O país poderia se tornar um refúgio para terroristas ou fornecer um ponto de apoio para outros regimes interessados em semear a desordem. Rússia e Irã, por exemplo, propuseram armar o Exército sudanês em troca da permissão para estabelecer uma base naval no mar Vermelho.
Além disso, a eventual transformação do Sudão em uma anarquia permanente ou em uma nação hostil ao Ocidente aumentaria os riscos envolvidos na operação do Canal de Suez. Um sétimo do comércio mundial é transportado ali, principalmente entre a Europa e a Ásia. Essas trocas já vêm sendo duramente impactadas em decorrência dos ataques dos rebeldes houthis do Iêmen, forçando os navios de carga a fazer longos e caros desvios de rota pela África.
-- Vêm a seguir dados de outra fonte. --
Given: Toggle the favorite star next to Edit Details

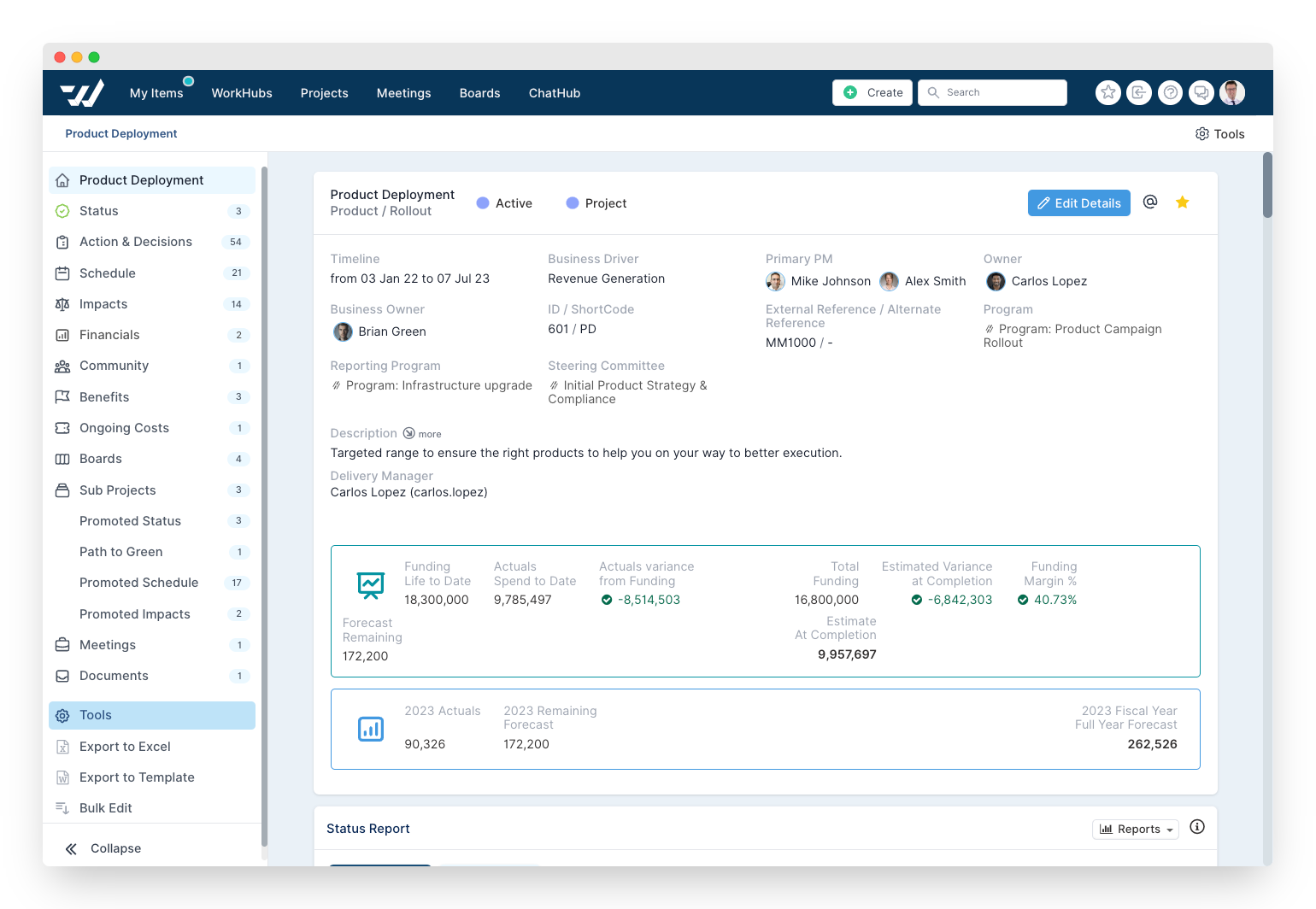Looking at the screenshot, I should [x=1182, y=202].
Apesar de todos esses riscos, o mundo reagiu à guerra normalizando a desordem. Se o Ocidente tentou interromper o genocídio em Darfur nos anos 2000, hoje as autoridades dos EUA dão de ombros, assim como o restante do Ocidente, a China e ONU como um todo.
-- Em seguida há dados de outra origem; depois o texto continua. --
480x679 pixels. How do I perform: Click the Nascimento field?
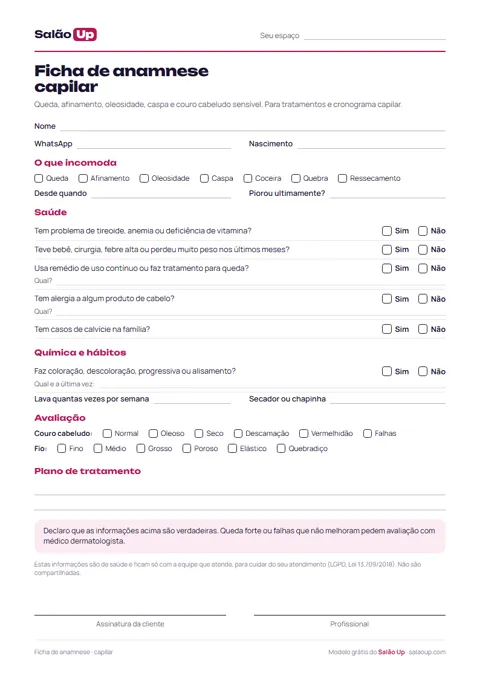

É um erro grave ignorar o Sudão, porém, mesmo de um ponto de vista puramente egoísta. Quem acha que nada pode ser feito está equivocado. A indignação pública pode pressionar os governos democráticos, que se preocupam com vidas humanas, a fazer mais.
Além disso, vários países têm um incentivo para diminuir a escalada e conter a luta. A Europa está empenhada em limitar o fluxo de migrantes; a Ásia precisa de um Mar Vermelho estável.
Uma abordagem mais construtiva do problema teria duas prioridades. A primeira seria conseguir mais ajuda rapidamente, de modo a reduzir o número de mortes por fome e doenças. A segunda, pressionar os atores externos que alimentam cinicamente o conflito.
Se os grupos envolvidos no conflito tivessem menos armas e menos dinheiro para comprá-las, haveria menos mortes e menos fome induzida pela guerra. Os Estados Unidos, a Europa e outras potências deveriam impor sanções a qualquer empresa ou funcionário público que esteja explorando ou possibilitando a guerra no Sudão —inclusive no caso de aliados como os Emirados Árabes Unidos.
O Sudão não será reconstruído facilmente. Depois de mais de 500 dias de combates impiedosos, os danos levarão décadas para ser reparados. No entanto, é possível salvar milhões de vidas e reduzir a chance de novos terremotos geopolíticos se o mundo agir agora.
Por muito tempo, o Sudão foi a guerra que quase todo mundo preferiu ignorar. É hora de prestar atenção.